Evaluation Metric	Key Finding
6-Turn Accuracy Curve	All baselines exhibit a "V-shape"—accuracy plunges after Turn 3 (adversarial bifurcation) and partially recovers after Turn 6 (visual re-prompt).
Mid-stage Collapse (Turn 3–5)	Major MLLMs show a 15%–30% drop in accuracy; once adversarial premises are introduced, they dominate reasoning.
Turn 6 Visual Re-prompt	Accuracy rebounds by 5%–15%, proving visual evidence is suppressed rather than forgotten.
Cross Model Scale	7B, 32B, and 70B models are not immune; larger models simply collapse slightly later.

Comparison of CAVR with existing mitigation strategies:

Mitigation Method	Single-turn VQA Effect	MM-Snowball Long Dialogue Effect
VCD (Contrastive Decoding)	Effective	Late-stage collapse remains evident
OPERA (Summary Token Penalty)	Effective	Powerless against contaminated history
MemVR (Visual Re-injection)	Effective	Mitigates but Turn 5/6 still drop significantly
CAVR (Ours)	Effective	Significantly flattens the V-curve, maintaining visual fidelity in Turn 5/6

Ablation Study¶

Configuration	Key Phenomenon	Insight
Full CAVR	Lowest VFR and SRS in late turns	Full dual-mechanism is optimal
RVR Only	Reverses mid-stage collapse partially, but logits still favor dirty history	Fixing "visual fading" doesn't adjudicate conflicts
LCR Only	Local smoothing of conflict tokens, but deep representations are already degraded	Logit intervention is too late if representation has decayed
Always-on RVR	Interferes with normal tokens; overall drop	Must be gated by uncertainty and triggered on-demand

Key Findings¶

Visual Fading is the primary cause of snowballing: Through attention analysis and Turn 6 re-prompting, the root cause is identified as "the model suppressing the image" rather than "forgetting it"—this distinction dictates that mitigation should refresh representations rather than re-inputting images.
Recoverability of the V-curve indicates that any method reporting only the final turn will overestimate its capability. Performance must be reported turn-by-turn.
Training-free + Representation-layer + Logit-layer combination allows existing MLLMs to gain multi-turn robustness without extra training costs.

Highlights & Insights¶

Explicitly decomposing "hallucination snowballing" into five cognitive phases and designing adversarial roles is a paradigm that engineers temporal cognitive failures into annotatable events, providing more diagnostic value than simply increasing turn counts.
The rebound in Turn 6 refutes the simple narrative that "long dialogue = forgotten image." This counterfactual experiment reshapes the design direction for future mitigation work.
The dual "representation \(\to\) logit" intervention of CAVR, coupled with attention/uncertainty gating, is a natural extension of single-layer mitigators like MemVR/VCD for multi-turn settings.

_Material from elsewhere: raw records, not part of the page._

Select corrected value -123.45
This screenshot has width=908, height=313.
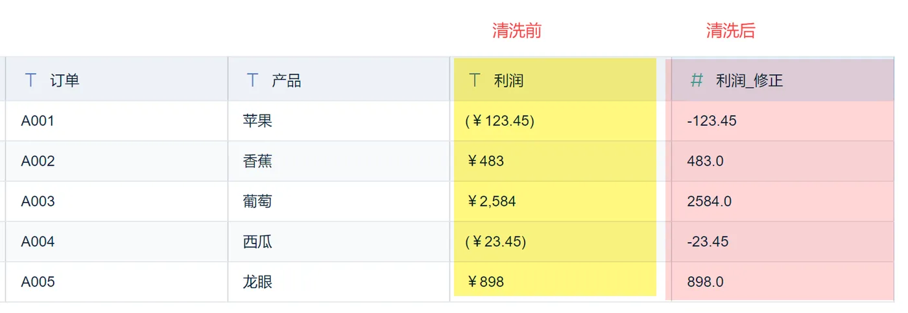click(711, 121)
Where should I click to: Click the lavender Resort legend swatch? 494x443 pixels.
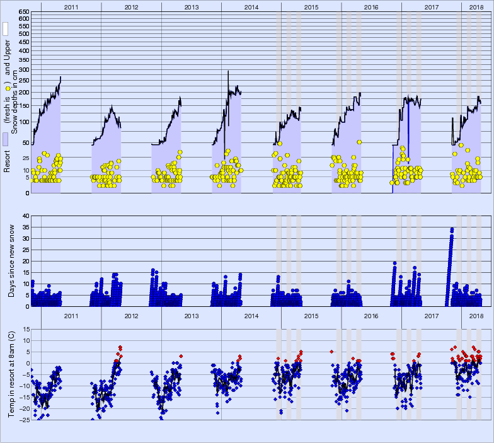point(6,139)
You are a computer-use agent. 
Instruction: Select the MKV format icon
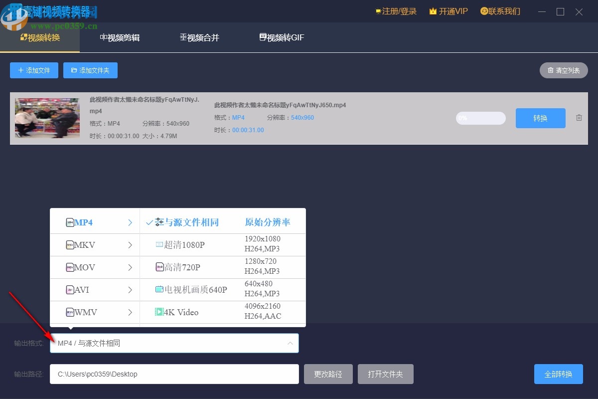click(x=70, y=244)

Limitations & Future Work¶

AHTS uses LLMs as deceptive attackers; there may be a distribution gap between these adversarial strategies and real-user misleading behavior.
Details regarding RVR/LCR trigger thresholds and compatibility across different MLLM architectures are limited in the paper body; code reference is required.
CAVR is an inference-time intervention and cannot "cure" models fundamentally biased during training (e.g., via instruction tuning data that devalues vision).
Evaluation is capped at 6 turns; whether logit bias magnitudes need dynamic adjustment for longer spans (>10 turns) remains to be verified.

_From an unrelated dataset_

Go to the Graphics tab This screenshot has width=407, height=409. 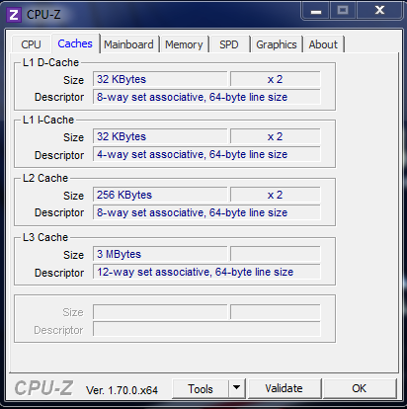click(x=277, y=44)
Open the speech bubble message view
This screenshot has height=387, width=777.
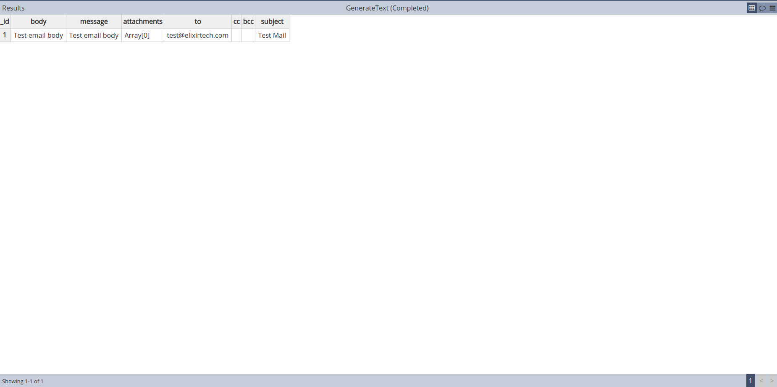pos(762,8)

vs. MMHalSnowball (zhong2024): Also focuses on snowballing but is limited to 2-turn caption+VQA; this work uses 6-turn evolvable dialogues with phase labels.
vs. VisDiaHalBench (cao2024): Uses multi-turn dialogues but relies on edited/synthetic images with artifacts; this work uses real images + visual atomic propositions to isolate dialogue-level failures.
vs. VCD / OPERA / MemVR: Single-turn mitigators assume clean context; CAVR handles scenarios where context is contaminated by the model's own previous answers.

Rating¶

Novelty: ⭐⭐⭐⭐ First 6-turn scalable evolutionary benchmark + training-free dual-layer mitigation.
Experimental Thoroughness: ⭐⭐⭐⭐ Covers multiple open/proprietary MLLMs and mitigation strategies.
Writing Quality: ⭐⭐⭐⭐ Logical chain from phenomenon (V-curve) to attribution (visual fading) to method (CAVR).
Value: ⭐⭐⭐⭐ Immediately usable diagnosis and plugin for multi-turn MLLM deployment.